AuntBossy2015-1.jpgSmall Steps, Big Difference

Dear Aunt Bossy,

I am an African-American man who has no hatred toward anyone. I have never had a problem because of my skin color, except for being stopped more frequently by police officers than my white brothers. Since young men of color seem to be up to more mischief than others, I understand the stops. I don’t like it, but I have never had a problem with it.

It does worry my heart that my race has such a bad reputation, and I pray that I won’t get resentful over that. I have noticed that white people are getting more wary of me if they don’t know me, and I really want that to stop.

            The situation in our country is getting me down. When I see people like President Obama, Senator Tim Scott, Dr. Ben Carson, our first female Secretary of State, Condeleeza Rice, etc, reaching the top through all the hardships, I do not understand why the young ones can’t see that all is possible with hard work and God-fearing living.

            What can I do to help?


Dear Darnell,

            Thank you so much for taking the time to write. This is a heartbreaking problem for all of us, and we all long for an answer to your question.

            Firstly, you, as well as the rest of us, can make a difference every day by reaching out, making eye contact, giving a smile and a kind word to every single person you encounter. Sounds like little, but imagine if everyone did that. The world would be a better place. It is especially essential to encourage those with entry level jobs, which tend to be a little boring, so they don’t get turned off work and understand how every job has value and can lead somewhere.

            Secondly, if you can possibly mentor someone in your community, maybe a young man who needs your attention and can understand that you care, do that. There are great organizations that can give you some direction in finding the right young person to help. The Boys and Girls Club is one.

            Thirdly, you can act politically, but don’t waste your time marching in the street. That is a lot of fun and makes people feel important, but generally just annoys the very folks who need to be convinced that we have people who need help.

            Write your local and state politicians, or call them. Tell them that we must do everything necessary to make sure every child learns how to read, write, do basic math, and develop responsibility, even for small things. This is not related to money. It is related to parents and others in every community demanding that the money we already spend on education for every child is well spent on the teachers and the classroom.

            Each day that we fail to do this, some fall further into the crack of desperation. We can’t not do it because so many kids have already been allowed to enter a life of no skills and no jobs. We have to start right this moment and measure the progress in millimeters. We have been practicing what Senator Daniel Patrick Moynihan (D. NY) called the “soft bigotry of lowered expectations” for too long. The change will not happen overnight, but there are enough of us who want it to happen, so it can.
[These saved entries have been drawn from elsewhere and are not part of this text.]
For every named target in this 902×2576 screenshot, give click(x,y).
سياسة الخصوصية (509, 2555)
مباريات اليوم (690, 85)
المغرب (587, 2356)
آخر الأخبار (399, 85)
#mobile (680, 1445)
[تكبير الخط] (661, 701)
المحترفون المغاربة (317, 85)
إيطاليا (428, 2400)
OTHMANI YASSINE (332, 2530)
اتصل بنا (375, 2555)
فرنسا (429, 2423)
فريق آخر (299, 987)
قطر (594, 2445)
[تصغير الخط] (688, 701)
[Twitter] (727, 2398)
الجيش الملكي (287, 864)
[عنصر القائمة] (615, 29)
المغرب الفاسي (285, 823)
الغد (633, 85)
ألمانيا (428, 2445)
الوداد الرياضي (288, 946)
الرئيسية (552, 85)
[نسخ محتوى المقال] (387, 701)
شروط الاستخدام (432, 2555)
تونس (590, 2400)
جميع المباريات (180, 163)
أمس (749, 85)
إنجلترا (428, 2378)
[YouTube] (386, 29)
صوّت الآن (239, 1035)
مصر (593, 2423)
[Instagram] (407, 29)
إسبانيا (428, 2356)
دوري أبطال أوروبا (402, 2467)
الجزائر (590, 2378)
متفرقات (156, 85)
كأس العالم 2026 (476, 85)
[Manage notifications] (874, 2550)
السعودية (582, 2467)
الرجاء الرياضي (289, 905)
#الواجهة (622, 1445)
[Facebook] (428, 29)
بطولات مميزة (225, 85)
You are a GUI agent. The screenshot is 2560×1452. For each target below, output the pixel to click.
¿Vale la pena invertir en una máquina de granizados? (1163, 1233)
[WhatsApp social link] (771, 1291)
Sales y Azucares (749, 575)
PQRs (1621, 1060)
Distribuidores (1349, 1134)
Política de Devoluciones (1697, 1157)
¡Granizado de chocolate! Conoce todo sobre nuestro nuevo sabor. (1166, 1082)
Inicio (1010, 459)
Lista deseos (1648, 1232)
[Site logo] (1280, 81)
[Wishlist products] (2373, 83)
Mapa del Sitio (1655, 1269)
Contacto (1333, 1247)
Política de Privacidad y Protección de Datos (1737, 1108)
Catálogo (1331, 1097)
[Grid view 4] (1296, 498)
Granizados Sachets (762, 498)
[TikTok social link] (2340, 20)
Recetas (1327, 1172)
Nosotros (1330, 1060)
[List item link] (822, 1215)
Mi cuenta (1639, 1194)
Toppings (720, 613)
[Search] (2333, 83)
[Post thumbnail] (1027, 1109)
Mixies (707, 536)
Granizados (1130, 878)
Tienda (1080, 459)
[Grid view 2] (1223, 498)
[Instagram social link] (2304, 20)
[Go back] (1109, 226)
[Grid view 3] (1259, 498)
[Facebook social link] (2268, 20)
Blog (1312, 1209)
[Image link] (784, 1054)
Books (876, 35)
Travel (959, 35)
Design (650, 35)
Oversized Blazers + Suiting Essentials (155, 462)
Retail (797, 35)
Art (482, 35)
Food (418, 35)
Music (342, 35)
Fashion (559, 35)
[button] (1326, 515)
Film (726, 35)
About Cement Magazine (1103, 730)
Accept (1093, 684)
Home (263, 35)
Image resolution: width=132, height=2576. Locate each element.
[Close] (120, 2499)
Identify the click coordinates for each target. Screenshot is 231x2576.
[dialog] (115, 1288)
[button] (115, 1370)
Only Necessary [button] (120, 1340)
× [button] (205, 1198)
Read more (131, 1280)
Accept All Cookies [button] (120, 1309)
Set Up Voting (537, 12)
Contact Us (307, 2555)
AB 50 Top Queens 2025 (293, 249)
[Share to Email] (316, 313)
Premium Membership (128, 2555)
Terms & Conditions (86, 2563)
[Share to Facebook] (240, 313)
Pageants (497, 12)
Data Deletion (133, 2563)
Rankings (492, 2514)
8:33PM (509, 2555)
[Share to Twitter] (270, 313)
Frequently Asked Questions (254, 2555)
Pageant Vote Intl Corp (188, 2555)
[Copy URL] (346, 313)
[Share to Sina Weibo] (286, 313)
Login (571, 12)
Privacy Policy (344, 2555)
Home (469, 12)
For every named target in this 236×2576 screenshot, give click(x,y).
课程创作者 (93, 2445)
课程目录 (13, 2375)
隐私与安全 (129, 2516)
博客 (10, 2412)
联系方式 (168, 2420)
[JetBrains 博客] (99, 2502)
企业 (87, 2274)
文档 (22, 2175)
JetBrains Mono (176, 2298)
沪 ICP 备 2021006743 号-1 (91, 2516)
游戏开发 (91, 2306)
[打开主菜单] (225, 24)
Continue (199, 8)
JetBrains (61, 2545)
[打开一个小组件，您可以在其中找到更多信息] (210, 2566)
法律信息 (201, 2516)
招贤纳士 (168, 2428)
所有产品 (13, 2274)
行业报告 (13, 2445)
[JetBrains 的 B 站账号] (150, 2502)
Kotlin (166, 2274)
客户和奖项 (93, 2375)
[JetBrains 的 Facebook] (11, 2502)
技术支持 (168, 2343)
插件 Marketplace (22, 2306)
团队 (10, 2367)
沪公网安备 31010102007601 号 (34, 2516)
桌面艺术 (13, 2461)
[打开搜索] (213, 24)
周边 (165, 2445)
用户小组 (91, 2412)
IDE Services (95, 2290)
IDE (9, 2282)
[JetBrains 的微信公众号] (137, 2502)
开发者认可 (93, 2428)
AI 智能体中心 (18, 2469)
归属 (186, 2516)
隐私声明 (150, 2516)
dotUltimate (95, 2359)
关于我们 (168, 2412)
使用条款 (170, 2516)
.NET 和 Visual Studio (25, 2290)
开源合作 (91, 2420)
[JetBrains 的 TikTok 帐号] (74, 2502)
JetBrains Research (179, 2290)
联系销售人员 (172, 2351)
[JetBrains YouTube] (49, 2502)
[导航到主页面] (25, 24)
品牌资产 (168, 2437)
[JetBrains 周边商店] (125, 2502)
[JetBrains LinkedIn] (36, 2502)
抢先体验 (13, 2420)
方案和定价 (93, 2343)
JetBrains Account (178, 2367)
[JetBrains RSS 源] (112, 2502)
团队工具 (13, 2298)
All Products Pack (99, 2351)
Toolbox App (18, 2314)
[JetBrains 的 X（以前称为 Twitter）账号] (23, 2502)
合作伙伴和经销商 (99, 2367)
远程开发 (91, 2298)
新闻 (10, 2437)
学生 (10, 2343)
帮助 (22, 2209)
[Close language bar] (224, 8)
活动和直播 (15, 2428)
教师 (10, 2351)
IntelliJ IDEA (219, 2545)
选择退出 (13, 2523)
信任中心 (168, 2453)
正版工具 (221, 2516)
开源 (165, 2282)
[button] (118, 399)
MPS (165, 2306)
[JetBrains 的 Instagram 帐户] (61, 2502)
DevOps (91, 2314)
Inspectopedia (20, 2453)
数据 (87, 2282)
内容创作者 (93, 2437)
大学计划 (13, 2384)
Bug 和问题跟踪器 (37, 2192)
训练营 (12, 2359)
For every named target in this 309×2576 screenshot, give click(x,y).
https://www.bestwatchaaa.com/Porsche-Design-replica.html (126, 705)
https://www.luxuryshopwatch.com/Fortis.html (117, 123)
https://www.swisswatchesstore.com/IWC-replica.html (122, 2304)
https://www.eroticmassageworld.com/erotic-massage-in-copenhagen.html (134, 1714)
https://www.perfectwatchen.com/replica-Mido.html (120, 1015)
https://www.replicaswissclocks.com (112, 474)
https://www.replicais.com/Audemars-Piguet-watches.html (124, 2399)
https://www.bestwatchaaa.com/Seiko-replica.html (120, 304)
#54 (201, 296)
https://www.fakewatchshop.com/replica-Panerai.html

            I know there are people who will be outraged by my thoughts and tell me that I have no right to speak because I don’t’ know what it is like to be black. Well, I don’t know what it is like to be a tall blonde with a flat stomach, either. It is never possible for any of us to understand exactly what another person is going through, but we don’t have to understand that to support our fellow human beings.

            We are all in this together, we all want the same things – to be validated, safe ,well-fed, and useful – and, until we start thinking like that, no matter where we are in the circle of life, nothing will change.

            Good luck, and thank you for caring.